- Exercise directions
Output only the lines below that start at the line containing "The height and width of the screenshot is (257, 483)." and end at the line containing "How do I perform: Click", with both ends kept.

- Dataset excerpts
Start of Block

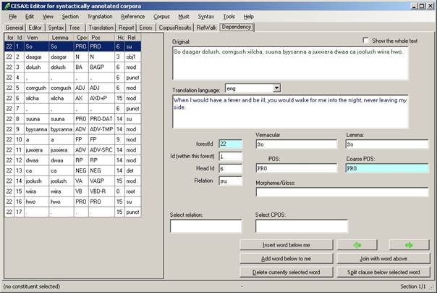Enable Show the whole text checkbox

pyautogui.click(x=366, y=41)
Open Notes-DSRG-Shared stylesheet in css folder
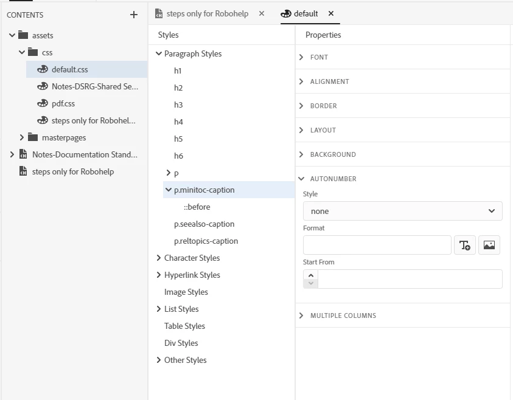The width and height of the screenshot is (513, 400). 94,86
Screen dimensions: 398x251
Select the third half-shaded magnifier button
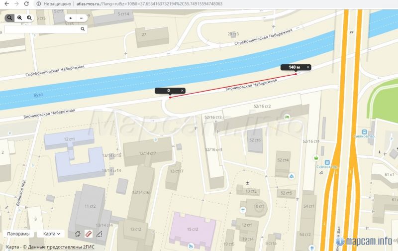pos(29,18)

End of Block
Start of Block

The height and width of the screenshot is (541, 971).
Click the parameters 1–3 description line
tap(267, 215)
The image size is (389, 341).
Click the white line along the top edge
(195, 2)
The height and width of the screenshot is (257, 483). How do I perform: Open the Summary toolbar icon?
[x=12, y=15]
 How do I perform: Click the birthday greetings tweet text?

End of Block
Start of Block

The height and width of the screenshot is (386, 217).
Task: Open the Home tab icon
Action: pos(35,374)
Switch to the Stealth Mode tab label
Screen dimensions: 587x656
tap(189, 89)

End of Block

- Answer box
The height and width of the screenshot is (257, 483). How do I perform: Open the Summary toolbar icon?
[x=12, y=15]
 How do I perform: Click the birthday greetings tweet text?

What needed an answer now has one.